| Given data |

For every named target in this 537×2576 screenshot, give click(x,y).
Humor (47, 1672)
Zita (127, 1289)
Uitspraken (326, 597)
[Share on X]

| Your instructions |
Copy out all of the records, keeping every line identical.

| Written response |
For every named target in this 537×2576 screenshot, give click(x,y).
Humor (47, 1672)
Zita (127, 1289)
Uitspraken (326, 597)
[Share on X]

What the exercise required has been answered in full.